Alternatives to OTC Reimbursement for FSA Consumers

When faced with losing the ability to use FSA funds to cover OTC medication expenses, consumers are likely to be resilient in fulfilling their self medication needs. In fact, 21 percent indicated they would do nothing differently. However 21 percent of consumers responded that they would drastically reduce or discontinue purchasing of OTC medications.

The physician will likely play a key role under the new rules as consumers search for ways to continue using FSA funds. For example, 46 percent of consumers who used FSA to pay for OTC medications indicated they would request prescriptions for their OTC medications. Physicians will also likely be asked if a prescription product is available to replace OTC medications.

Finally, a large percentage of consumers will seek lower cost OTC options including bigger product sizes, store brands, deals and/or changing stores for better pricing as an alternative.


OTC Category Purchasing

When looking at OTC category purchasing, households that used FSA funds to pay for OTC medications in 2010 spent significantly more on cough & cold remedies and first aid categories than the general population. However, those consumers who will engage a doctor to ask for an Rx for their OTC medication and/or request an Rx replacement spent significantly more across a number of categories including cough & cold, first aid, antacids and laxatives.

If OTC Costs no loger eligible to be paid with FSA
Category Total U.S. Use FSA for OTC Request Rx for


Seek Lower Cost OTC Options Request Rx Replacement

for OTC

Cough & Cold Remedies $38.97 $45.99 $49.84 $42.71 $50.76
First Aid $15.38 $17.72 $19.48 $18.89 $20.65
Acne Remedies $14.14 $13.84 $13.39 $10.67 $12.89
Antacids $23.79 $24.55 $29.07 $19.79 $28.03
Contact Lens Solution $25.76 $25.39 $25.13 $25.91 $27.83
Laxatives $23.34 $24.44 $30.88 $21.18 $32.36
Pain Remedies $22.48 $20.39 $23.11 $21.74 $22.57
Source: The Nielsen Company

OTC Channel Preferences

Consumers who used FSA funds for OTC medications in 2010 spent significantly more OTC dollars in the drug channel than the general population. Households who will look for lower cost OTC options also spent significantly more in the drug channel, while those who would consider changing stores for better OTC prices also spend significantly more in drug and mass merchandisers. Households that may discontinue or drastically reduce OTC use spent significantly more OTC dollars in the drug and club channels.

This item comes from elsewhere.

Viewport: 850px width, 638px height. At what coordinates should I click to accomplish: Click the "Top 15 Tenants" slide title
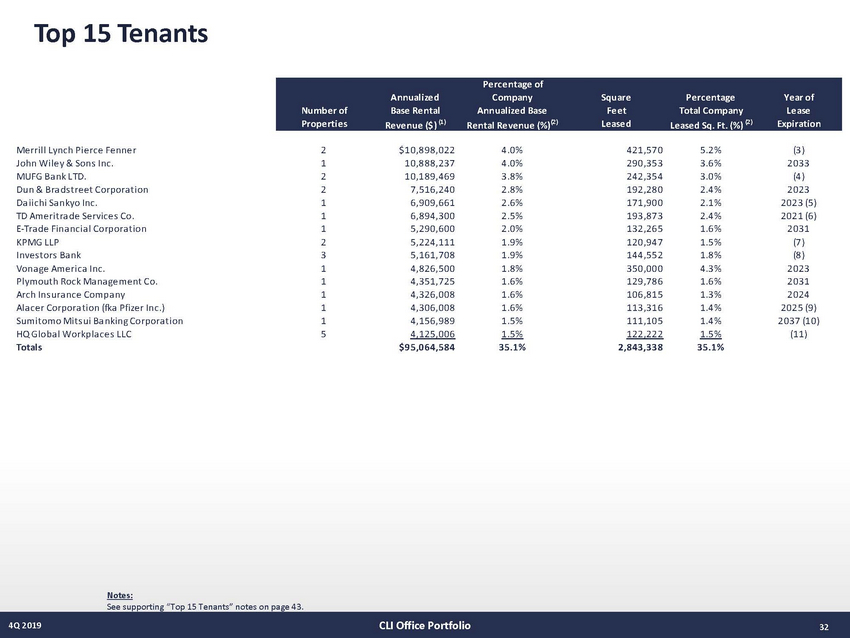[120, 34]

If OTC Costs no loger eligible to be paid with FSA
Channel Total U.S. Use FSA for OTC Seek Lower Cost OTC Options Consider Changing Stores

for OTC

Discontinue or

Drastically Reduce OTC

Grocery $29.97 $28.40 $26.88 $22.93 $25.66
Drug $41.41 $59.70 $66.38 $59.49 $55.70
Mass Merchandise $44.88 $44.17 $46.82 $56.69 $47.09
Club Store $42.74 $46.68 $41.93 $28.67 $48.70
Source: The Nielsen Company

Moving Forward into 2011

The new health care law will impact many of the 10 million households who used FSA funds to pay for OTC medications in 2010. While a small number of consumers will reduce or discontinue use of OTCs, it is clear that most will be resilient and shift their healthcare utilization patterns to overcome the policy change. Doctors will likely play a key role in this shift as these consumers seek to make their medication costs FSA eligible by asking for a prescription for their OTC and/or requesting a prescription product as a replacement. In addition, retailers and manufacturers must pay particular attention to those consumers who may seek lower cost options (size, store brand, deal etc…) and/or change their store preference for lower cost OTC medications. Recognition of these shifts along with changing health care utilization patterns should drive marketing strategies (professional promotion, assortment strategies, pricing tactics) to meet these consumers’ needs.